[DATASET ENTRIES]

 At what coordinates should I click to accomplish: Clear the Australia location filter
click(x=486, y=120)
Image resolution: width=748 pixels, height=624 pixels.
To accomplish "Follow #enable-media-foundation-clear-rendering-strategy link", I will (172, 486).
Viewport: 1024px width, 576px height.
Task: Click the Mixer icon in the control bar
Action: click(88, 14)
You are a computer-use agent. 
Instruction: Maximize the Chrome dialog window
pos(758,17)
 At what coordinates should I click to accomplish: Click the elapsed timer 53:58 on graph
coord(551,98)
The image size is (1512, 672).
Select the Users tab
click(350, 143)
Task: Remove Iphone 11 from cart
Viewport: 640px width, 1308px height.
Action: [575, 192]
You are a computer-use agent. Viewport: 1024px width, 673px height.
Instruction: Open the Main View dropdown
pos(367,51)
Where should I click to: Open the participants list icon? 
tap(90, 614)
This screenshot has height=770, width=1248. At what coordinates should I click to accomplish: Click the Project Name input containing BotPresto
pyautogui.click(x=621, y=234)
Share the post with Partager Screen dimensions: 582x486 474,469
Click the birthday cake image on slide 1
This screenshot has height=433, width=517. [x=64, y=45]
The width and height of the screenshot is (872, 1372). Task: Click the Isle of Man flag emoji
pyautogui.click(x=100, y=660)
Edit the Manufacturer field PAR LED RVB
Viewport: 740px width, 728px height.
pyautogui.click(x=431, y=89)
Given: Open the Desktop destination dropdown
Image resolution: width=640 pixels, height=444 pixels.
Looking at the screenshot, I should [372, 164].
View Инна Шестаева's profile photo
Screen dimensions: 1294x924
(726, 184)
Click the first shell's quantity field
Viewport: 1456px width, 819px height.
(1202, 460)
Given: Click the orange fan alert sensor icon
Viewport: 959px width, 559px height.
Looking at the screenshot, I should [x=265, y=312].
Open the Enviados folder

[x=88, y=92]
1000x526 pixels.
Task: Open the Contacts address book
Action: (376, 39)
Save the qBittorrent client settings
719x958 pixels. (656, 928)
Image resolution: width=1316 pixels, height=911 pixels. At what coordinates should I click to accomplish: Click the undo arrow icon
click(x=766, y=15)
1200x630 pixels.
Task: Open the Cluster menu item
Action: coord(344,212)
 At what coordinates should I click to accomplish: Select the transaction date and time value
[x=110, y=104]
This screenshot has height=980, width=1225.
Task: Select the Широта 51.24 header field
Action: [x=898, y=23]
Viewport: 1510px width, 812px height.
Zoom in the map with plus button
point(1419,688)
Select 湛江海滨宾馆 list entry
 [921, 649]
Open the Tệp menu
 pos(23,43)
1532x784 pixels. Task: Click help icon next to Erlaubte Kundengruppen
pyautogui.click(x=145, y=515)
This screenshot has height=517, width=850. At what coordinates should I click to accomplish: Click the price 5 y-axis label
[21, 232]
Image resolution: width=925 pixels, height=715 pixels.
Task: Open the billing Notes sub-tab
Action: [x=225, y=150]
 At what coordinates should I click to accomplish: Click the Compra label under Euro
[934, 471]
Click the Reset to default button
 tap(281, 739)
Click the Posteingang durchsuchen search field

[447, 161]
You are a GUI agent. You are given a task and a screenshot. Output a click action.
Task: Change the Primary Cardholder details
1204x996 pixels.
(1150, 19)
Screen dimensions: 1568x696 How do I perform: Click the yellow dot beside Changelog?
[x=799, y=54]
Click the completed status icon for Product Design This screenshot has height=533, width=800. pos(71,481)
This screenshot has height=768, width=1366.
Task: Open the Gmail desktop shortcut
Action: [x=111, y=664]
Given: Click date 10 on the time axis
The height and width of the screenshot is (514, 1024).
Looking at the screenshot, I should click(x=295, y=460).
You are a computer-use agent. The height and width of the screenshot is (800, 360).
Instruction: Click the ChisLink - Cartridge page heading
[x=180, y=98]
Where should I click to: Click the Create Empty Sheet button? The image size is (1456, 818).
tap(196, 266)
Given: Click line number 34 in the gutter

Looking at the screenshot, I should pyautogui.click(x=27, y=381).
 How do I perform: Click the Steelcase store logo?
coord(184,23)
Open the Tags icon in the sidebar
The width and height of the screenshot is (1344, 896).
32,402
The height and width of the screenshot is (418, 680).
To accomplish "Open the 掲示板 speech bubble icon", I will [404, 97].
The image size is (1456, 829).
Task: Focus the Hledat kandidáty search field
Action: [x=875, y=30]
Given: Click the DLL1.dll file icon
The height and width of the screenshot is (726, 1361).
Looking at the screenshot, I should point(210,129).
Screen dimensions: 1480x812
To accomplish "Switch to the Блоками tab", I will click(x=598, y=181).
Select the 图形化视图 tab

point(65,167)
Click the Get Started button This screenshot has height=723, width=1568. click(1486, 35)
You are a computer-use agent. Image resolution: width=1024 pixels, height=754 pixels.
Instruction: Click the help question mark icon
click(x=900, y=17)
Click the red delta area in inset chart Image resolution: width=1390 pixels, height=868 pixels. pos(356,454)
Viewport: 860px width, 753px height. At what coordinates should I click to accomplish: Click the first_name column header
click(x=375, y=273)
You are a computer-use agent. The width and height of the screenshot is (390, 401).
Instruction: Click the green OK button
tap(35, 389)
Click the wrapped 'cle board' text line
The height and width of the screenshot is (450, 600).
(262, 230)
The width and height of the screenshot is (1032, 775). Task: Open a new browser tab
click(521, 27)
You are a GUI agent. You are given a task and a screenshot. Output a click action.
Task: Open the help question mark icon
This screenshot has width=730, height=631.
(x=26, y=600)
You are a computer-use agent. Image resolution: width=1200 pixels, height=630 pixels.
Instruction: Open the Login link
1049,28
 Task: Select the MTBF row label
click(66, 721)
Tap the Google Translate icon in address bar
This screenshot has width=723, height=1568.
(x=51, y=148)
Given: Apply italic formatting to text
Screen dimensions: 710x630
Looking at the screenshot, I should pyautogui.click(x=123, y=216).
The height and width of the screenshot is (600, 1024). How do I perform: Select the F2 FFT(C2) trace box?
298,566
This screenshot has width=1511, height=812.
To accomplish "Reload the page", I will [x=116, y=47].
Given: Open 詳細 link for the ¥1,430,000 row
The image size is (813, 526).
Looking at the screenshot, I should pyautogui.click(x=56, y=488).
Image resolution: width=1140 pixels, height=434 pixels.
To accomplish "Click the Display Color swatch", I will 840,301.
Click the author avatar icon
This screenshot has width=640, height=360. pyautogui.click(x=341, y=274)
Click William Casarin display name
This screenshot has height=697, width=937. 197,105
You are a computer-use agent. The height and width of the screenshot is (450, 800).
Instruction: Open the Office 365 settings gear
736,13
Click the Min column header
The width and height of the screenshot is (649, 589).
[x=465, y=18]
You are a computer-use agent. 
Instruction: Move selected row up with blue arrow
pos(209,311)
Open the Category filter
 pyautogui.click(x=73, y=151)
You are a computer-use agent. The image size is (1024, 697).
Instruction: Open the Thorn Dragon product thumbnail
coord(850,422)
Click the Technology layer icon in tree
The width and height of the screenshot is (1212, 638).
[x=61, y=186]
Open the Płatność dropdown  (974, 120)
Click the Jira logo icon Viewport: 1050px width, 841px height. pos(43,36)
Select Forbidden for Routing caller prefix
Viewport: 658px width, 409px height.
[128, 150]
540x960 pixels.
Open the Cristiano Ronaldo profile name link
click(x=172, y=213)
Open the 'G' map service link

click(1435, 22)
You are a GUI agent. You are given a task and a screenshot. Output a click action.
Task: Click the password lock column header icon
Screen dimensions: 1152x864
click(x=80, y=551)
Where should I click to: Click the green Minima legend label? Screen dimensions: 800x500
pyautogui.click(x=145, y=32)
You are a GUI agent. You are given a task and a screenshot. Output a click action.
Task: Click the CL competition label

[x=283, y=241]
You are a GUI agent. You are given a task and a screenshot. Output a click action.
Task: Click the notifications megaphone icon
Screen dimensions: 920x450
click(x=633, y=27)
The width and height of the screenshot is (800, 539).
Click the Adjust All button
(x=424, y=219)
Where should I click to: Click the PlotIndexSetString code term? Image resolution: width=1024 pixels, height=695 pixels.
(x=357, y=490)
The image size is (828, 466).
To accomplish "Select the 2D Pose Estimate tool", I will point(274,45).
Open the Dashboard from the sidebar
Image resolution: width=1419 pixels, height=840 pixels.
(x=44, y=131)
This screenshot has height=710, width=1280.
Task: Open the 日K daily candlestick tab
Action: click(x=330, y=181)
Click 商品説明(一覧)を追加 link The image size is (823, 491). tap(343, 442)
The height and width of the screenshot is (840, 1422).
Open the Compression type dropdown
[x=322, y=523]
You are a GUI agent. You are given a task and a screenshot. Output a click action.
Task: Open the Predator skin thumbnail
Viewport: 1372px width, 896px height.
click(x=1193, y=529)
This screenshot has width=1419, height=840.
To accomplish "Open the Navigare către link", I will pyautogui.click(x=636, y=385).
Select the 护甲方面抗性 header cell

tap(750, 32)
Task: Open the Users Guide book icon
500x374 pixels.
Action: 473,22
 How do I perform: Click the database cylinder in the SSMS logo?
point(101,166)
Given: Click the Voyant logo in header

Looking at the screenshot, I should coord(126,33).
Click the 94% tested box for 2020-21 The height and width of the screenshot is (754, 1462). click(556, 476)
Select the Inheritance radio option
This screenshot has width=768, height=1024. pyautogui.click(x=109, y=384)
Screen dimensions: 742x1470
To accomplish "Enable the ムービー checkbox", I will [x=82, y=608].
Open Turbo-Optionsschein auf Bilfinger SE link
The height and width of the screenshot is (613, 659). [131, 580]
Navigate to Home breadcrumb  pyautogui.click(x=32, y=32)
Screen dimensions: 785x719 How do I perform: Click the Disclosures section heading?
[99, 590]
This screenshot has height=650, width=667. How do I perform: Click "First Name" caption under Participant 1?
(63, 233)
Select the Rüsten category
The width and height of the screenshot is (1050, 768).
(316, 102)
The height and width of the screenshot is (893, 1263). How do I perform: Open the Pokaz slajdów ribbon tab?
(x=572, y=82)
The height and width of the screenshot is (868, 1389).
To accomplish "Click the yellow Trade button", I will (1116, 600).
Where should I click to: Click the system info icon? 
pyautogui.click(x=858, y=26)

[/DATASET ENTRIES]

ACTION ITEM
Write out every line of the entries that holds the word "from".

SOLUTION
Task: Remove Iphone 11 from cart
Open the Dashboard from the sidebar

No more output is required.